RICHMOND, Va. -- It’s a constant amazement to me how many people take the James River for granted - folks who rarely visit it, swim, boat or fish in it.
Those who do cherish the James - the kayakers, the walkers, runners, cyclists, park volunteers and so many others who, like those who settled Richmond, know that this is a special, wild spot in our long Virginia river. (Even if it can be a little stinky at times.)
The fall line – why Richmond is here.
But it seems to me, many of those who fish the James with great vigor, particularly those who fish from the shores, are relative newcomers to the city, and often, to the country.
I visited Ancarrow’s Landing on the south bank of the James, right across from the Intermediate Terminal - just upriver from Rockett’s Landing.
It’s a place where you can hear many languages.
“Arab, Spanish, Jamaican, Vietnamese, Cambodian . . . English,” said Sam So as he fished with dozens of others on that park of the bank.
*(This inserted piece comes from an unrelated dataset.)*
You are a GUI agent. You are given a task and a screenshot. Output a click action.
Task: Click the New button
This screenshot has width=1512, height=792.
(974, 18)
But fishing is the universal language.
“I guess everybody down here is like family,” said Anthony Taylor. “Everybody speaks to one another.”
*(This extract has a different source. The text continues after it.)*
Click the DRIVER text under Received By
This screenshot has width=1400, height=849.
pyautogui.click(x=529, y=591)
Particularly when the shad are in the middle of their annual run to the upper rapids, to the fall line.
Some years their spawning run is kind of puny, as it was two years ago.
Other years, Richmond’s shad fishery is considered to be world class.
This year is pretty strong. You can hook them with just about anything. Flies, worms, many kind of lures (a small spoon will do), maybe even a bare hook. Shad roe is coveted, but the bony, bony fish, not so much. They’re definitely good for fertilizing your garden.
The perch are also biting nicely, and some catfish.
Welcome to spring!
What’s really new is the latest among those fishing downtown:
Eagles. Several of them. Perching, soaring, scuffling and yes, fishing.
It makes for quite a scene.
This is a sweet spot, with a nice public boat ramp with quite a history.
And big kudos to those who have tremendously expanded and spiffed up the park and facilities there. It’s just a huge turnaround from what was once a kind of sketchy place for mostly hardcore boaters, fisherfolk and partiers.
Now it’s a family spot, a great place to embrace the tidal James River as it courses through downtown.
Reach the park by going to the northernmost end of Maury Street (via E. 1st, 4th, or many other Manchester streets). It turns into Brander Street, goes past the city’s sewage treatment plant and takes you right to the park.